Why merges can (and should) be automated
Posted at 07:00 on 04 April 2011
Long time Mercurial users will no doubt appreciate the new merge and conflict resolution dialogs in TortoiseHg 2.0. When you have some conflicting files, rather than making you go through them one at a time with no idea how many more there are to handle, you are given a list of them with options to help you merge them.
However, there is one feature of this dialog that will no doubt raise an eyebrow or two. Whenever a file has been modified on both sides of the merge, it reports it as a conflict, even if the modifications were to completely different parts of the file. What is going on here? Has Mercurial suddenly forgotten how to merge? Is it turning into Team Foundation Server? Whatever next, read-only files and baseless merges?
Actually, no it hasn’t. That was my reaction when I first tried out the development version of TortoiseHg 2.0 last summer, so I rolled up my sleeves and coded up an option to restore the traditional behaviour:
When you merge, you can also choose on a case by case basis between automatic and manual file resolution:
So why does it work this way now?
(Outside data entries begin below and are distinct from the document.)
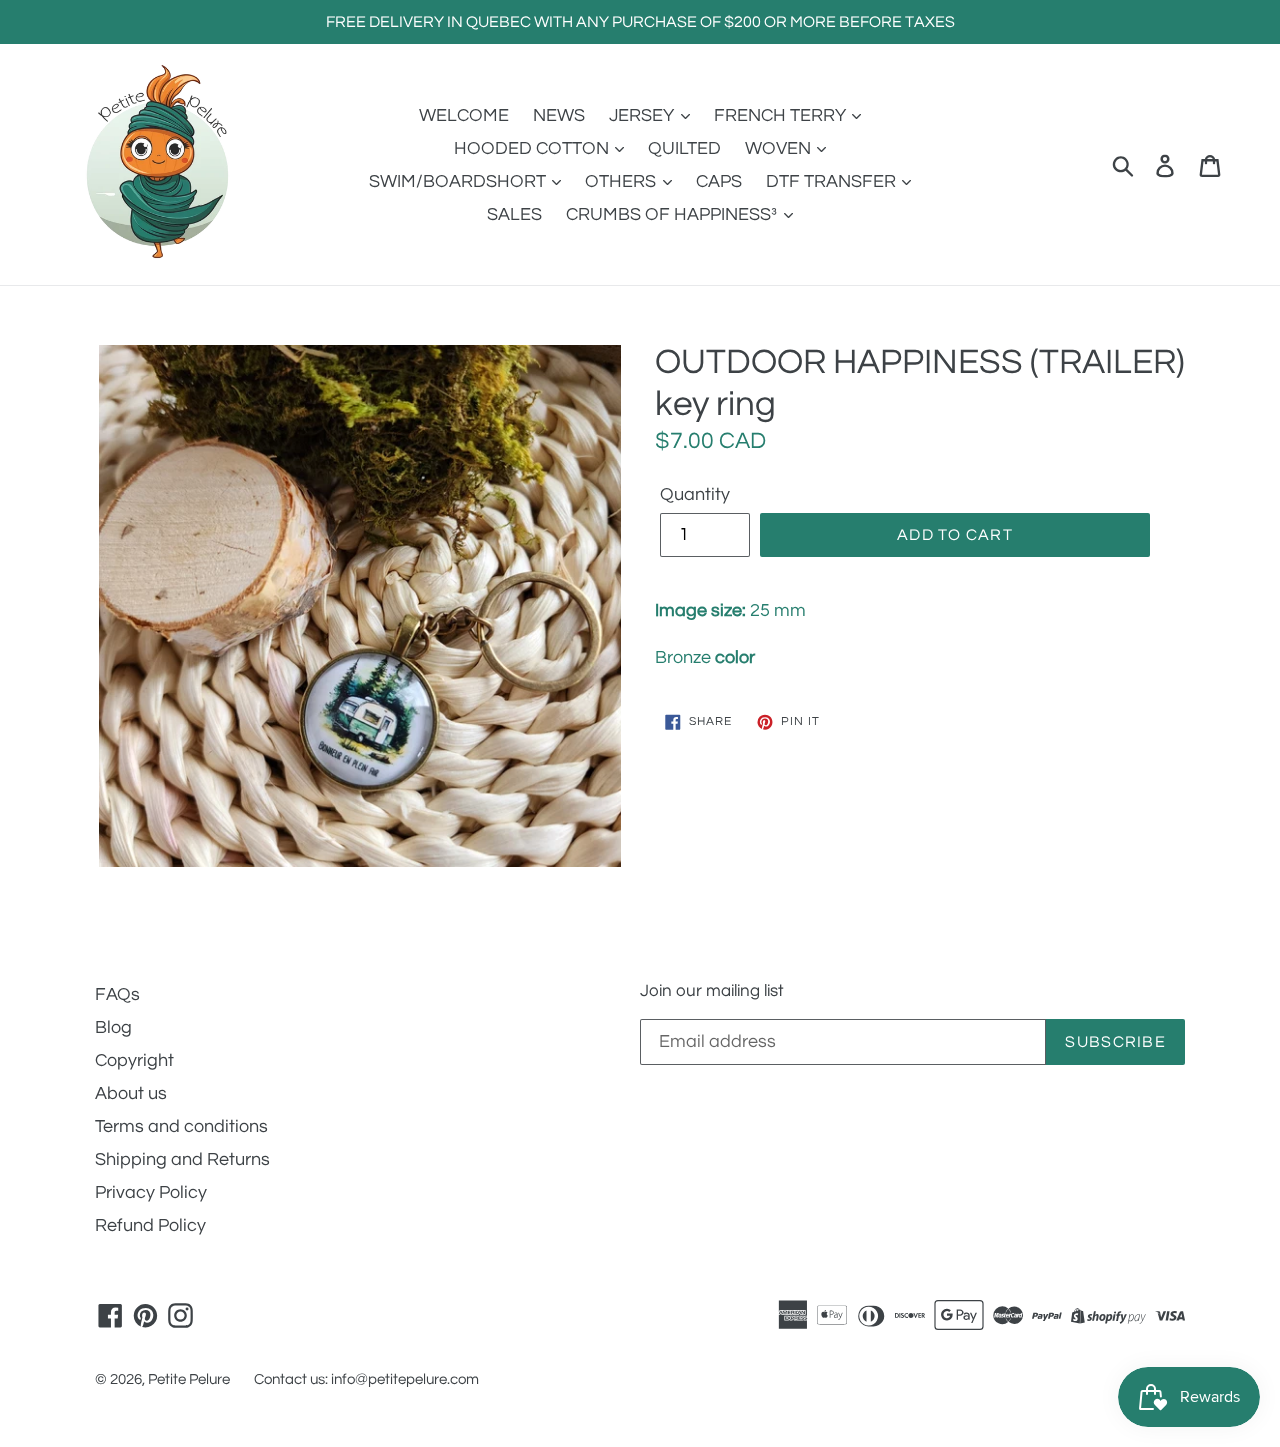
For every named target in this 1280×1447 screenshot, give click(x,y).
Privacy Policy (151, 1192)
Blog (113, 1027)
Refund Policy (150, 1225)
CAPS (719, 181)
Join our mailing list (712, 991)
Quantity (695, 494)
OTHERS (622, 181)
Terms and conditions (181, 1126)
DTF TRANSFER (833, 181)
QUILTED (684, 148)
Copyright (134, 1060)
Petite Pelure (189, 1379)
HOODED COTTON (533, 148)
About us (131, 1093)
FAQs (117, 994)
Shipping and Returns (182, 1159)
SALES (514, 214)
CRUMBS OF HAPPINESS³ (673, 214)
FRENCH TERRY (782, 115)
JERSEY (643, 115)
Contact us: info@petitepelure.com (366, 1379)
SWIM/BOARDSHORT (459, 181)
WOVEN (780, 148)
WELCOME (464, 115)
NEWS (559, 115)
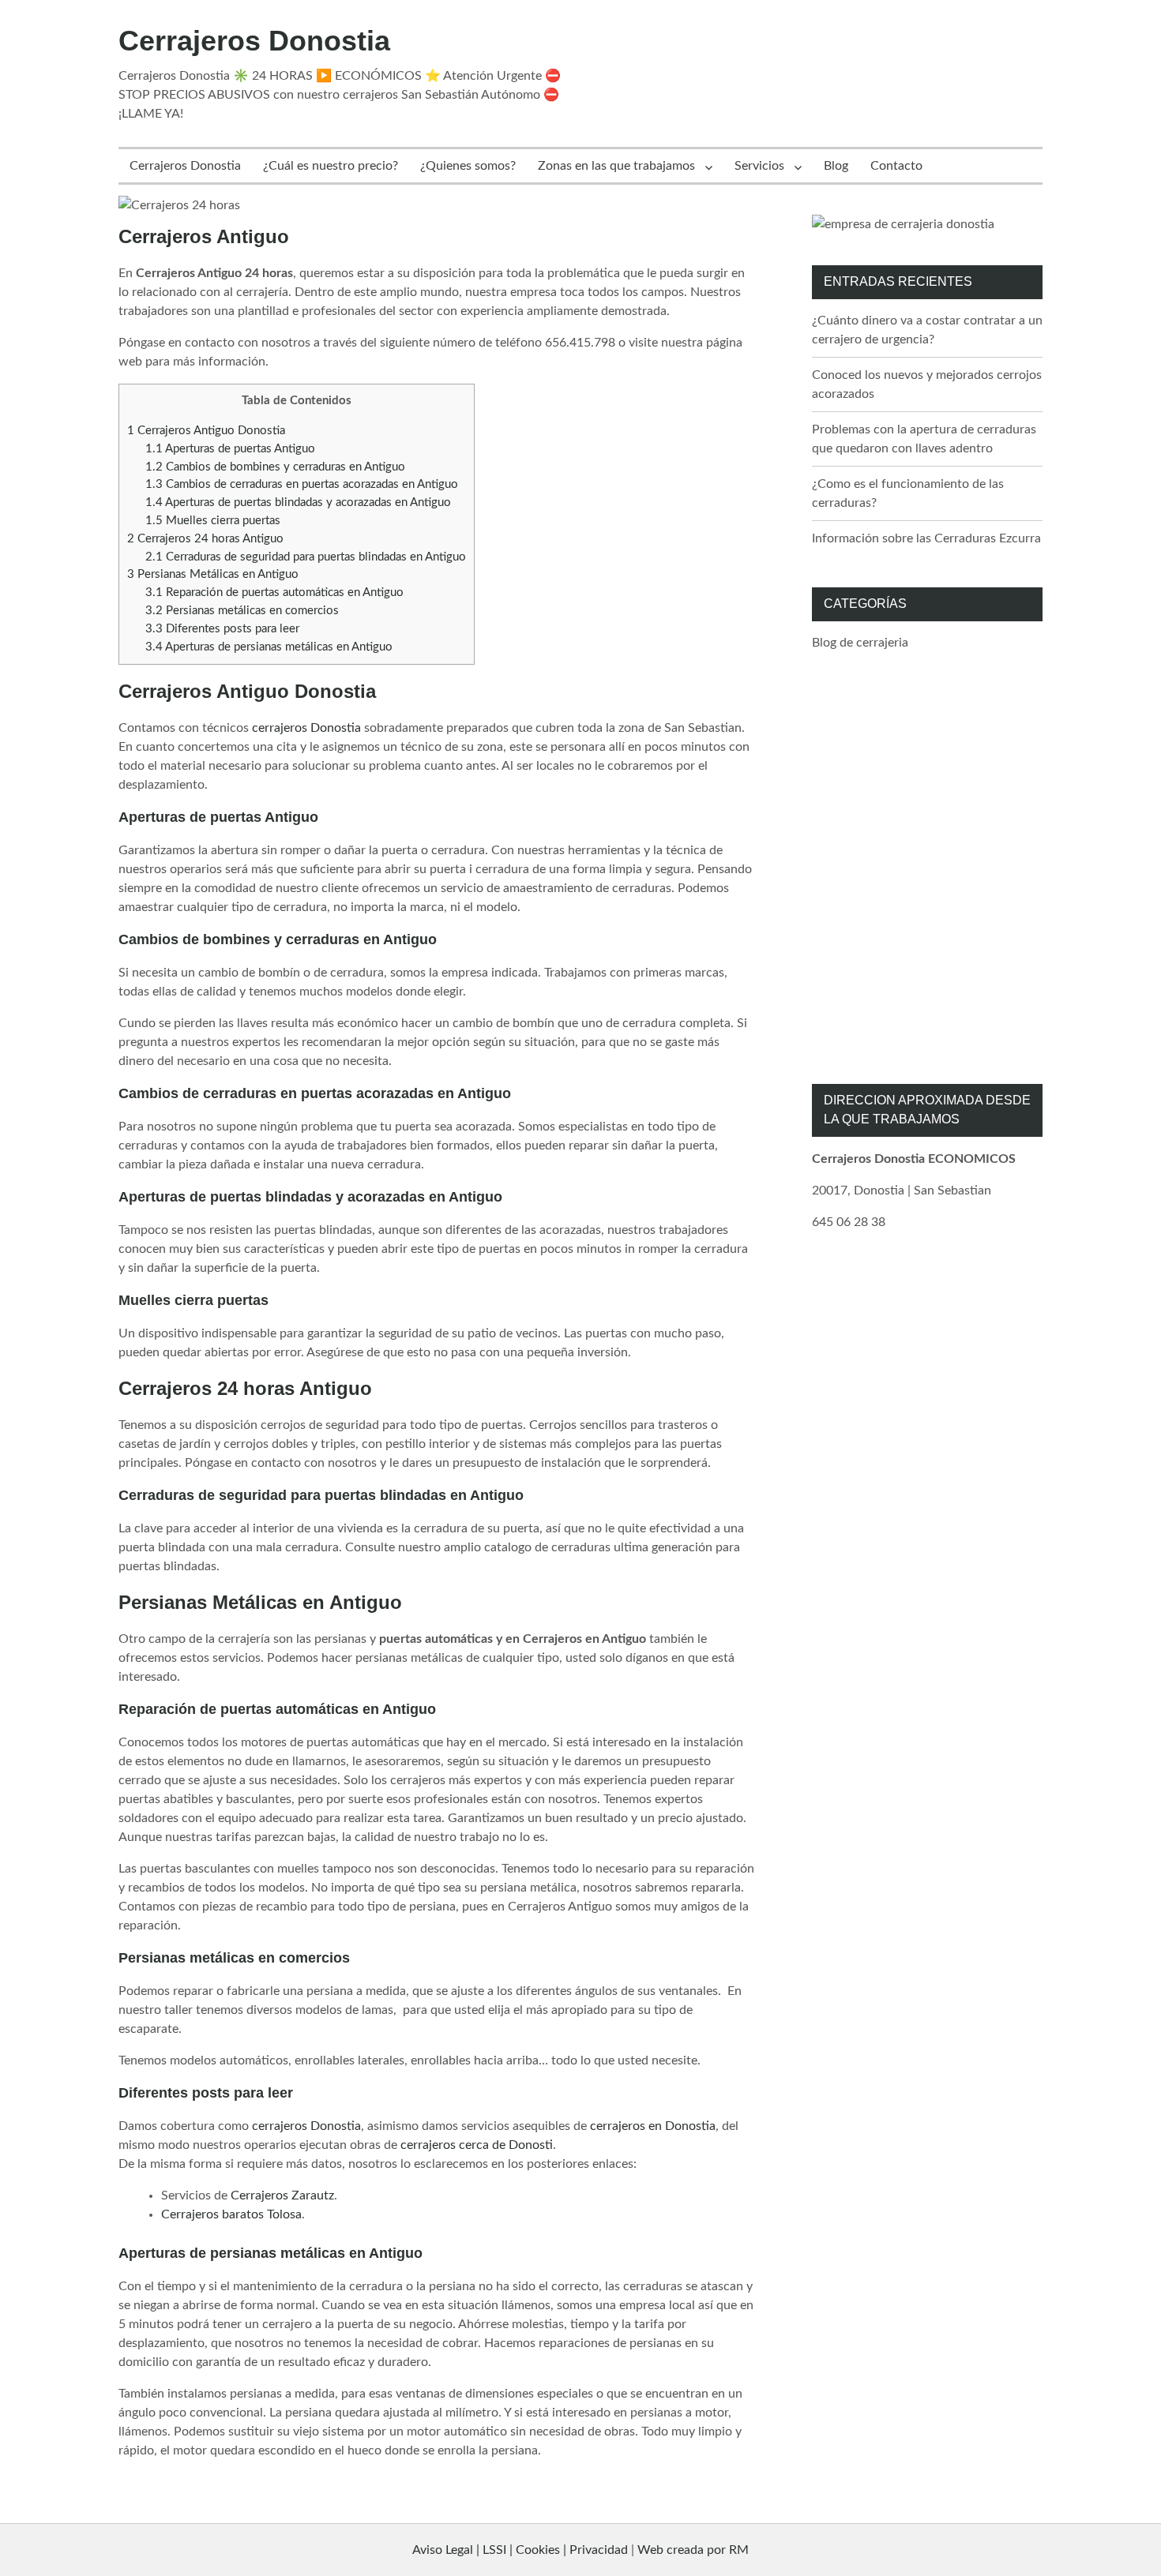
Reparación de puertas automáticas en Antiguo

In my discussions on the TortoiseHg mailing list, Steve Borho, the lead developer of TortoiseHg, pointed out that there’s a lot of hallway usability testing behind it:
I'll allow that long-time Mercurial users may find this limiting, so I've assumed that we'll eventually add a back door to revert to default Mercurial behavior. But I have heard from many new users over the years that this is the one part of the Mercurial interface that is unsettling, having kdiff3 thrown at them at seemingly random occasions, so I want the internal:fail approach to be the initial default.
André Sintzoff concurred:
I agree with you. Most of the new users I know are somehow disturbed by the "old" merge behaviour.
When I show them the "new" behaviour, they are enthusiast.
They had a valid point. This is something I’d forgotten about myself.
Inexperienced developers are usually terrified of merging. When you’re combining two people’s changes together, you need to know and understand not only the changes themselves, but the context as well. To delegate the entire process to some unknown computer algorithms sounds reckless and dangerous. This was one of the first things I found intimidating about svn update
when I first started using source control in a team context in the first place.
Yet in practice, fully automated merging works remarkably well. When you run svn update
or hg merge
, more often than not, it all goes very smoothly -- in fact, much more so than attempting to merge everything manually. Why should this be?
1. In the overwhelming majority of cases, the default option is the correct one.
Next time you do a merge, turn off automatic conflict resolution and use a three-way tool such as Perforce Merge. I particularly like Perforce Merge because it shows you exactly what’s going on. At the top, you have the two sides of the merge on either side of the original version, so you can tell whether something was added on the left hand side or whether it was deleted on the right hand side:
In the most basic case, automated merge tools assume that if a change was made to one side of the merge, but there is no corresponding change on the other side, that change should be included in the final result. That’s what shows up in the bottom pane. On the other hand, if two people have edited the same part of the file, it shows up as a merge conflict and you have to resolve it manually.
Now here’s the key. Once you’ve carried out a few manual merges, you soon realise that with non-conflicting text differences, you almost never choose anything other than this default option. It becomes evident that working your way manually through a string of differences where you only ever choose the default is largely a waste of time.
2. Manual merges increase the risk of human error.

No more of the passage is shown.